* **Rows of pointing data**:
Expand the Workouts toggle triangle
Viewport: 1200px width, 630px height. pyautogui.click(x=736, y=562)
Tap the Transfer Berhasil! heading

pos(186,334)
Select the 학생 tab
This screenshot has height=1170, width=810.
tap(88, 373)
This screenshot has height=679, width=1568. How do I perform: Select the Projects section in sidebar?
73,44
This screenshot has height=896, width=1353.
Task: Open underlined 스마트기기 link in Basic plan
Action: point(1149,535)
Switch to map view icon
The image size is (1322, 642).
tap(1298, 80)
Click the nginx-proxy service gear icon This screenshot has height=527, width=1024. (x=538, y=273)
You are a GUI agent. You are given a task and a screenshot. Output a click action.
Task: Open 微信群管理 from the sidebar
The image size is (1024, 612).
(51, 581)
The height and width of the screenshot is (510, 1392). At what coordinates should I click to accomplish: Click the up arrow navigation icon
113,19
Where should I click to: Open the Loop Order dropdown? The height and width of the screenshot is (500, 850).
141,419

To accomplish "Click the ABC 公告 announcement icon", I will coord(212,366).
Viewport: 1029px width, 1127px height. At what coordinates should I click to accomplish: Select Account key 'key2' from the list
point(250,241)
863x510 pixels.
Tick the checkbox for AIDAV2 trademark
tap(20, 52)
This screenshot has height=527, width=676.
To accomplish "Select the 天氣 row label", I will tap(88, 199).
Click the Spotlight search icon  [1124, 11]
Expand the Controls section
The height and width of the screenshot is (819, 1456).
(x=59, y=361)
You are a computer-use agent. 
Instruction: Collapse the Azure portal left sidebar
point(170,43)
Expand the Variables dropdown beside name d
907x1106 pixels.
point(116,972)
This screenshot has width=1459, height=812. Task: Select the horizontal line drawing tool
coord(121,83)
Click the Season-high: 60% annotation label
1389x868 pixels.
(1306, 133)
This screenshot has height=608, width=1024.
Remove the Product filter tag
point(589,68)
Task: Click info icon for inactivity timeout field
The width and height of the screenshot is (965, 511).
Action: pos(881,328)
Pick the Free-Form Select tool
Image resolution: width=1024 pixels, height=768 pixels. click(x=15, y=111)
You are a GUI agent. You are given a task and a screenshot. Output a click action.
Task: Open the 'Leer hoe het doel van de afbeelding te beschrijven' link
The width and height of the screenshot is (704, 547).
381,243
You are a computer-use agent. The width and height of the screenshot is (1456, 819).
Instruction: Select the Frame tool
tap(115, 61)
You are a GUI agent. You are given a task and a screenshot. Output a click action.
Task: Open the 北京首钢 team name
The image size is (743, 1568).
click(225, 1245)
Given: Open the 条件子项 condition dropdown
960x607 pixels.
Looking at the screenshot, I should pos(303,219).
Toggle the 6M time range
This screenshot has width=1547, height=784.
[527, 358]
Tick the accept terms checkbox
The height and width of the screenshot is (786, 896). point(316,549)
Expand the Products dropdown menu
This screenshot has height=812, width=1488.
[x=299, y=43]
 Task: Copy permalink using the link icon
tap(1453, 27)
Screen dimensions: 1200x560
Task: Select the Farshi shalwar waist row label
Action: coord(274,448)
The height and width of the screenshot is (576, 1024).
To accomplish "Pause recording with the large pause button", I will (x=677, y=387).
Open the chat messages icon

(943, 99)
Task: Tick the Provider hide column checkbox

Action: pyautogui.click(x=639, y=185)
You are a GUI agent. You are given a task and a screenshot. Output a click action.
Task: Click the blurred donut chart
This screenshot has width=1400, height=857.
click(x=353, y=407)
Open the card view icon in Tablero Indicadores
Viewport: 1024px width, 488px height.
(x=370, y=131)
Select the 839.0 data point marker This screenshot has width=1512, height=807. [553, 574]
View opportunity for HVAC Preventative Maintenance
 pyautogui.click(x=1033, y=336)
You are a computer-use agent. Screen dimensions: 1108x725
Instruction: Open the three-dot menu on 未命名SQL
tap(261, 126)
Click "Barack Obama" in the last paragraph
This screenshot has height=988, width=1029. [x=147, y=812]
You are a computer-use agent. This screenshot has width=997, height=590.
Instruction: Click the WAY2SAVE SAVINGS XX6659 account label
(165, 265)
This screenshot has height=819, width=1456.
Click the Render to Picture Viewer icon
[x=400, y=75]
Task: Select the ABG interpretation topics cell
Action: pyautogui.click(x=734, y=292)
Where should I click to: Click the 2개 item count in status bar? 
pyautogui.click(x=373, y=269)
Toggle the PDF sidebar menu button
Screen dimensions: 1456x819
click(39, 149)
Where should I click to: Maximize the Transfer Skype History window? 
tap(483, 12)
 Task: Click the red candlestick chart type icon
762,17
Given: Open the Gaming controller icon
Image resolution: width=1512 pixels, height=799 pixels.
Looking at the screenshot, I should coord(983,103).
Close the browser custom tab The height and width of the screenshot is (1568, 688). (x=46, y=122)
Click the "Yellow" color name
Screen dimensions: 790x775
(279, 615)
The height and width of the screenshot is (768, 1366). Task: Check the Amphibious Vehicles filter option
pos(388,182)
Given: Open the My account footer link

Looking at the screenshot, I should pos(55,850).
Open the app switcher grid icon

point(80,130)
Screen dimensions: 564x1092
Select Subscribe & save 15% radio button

* **Directions for this task**:
Copy out the lines from the one containing "Click the Spotlight" through the one containing "point(116,972)", with both of those lines included, and change nothing in them.

* **Answer**:
Click the Spotlight search icon  [1124, 11]
Expand the Controls section
The height and width of the screenshot is (819, 1456).
(x=59, y=361)
You are a computer-use agent. 
Instruction: Collapse the Azure portal left sidebar
point(170,43)
Expand the Variables dropdown beside name d
907x1106 pixels.
point(116,972)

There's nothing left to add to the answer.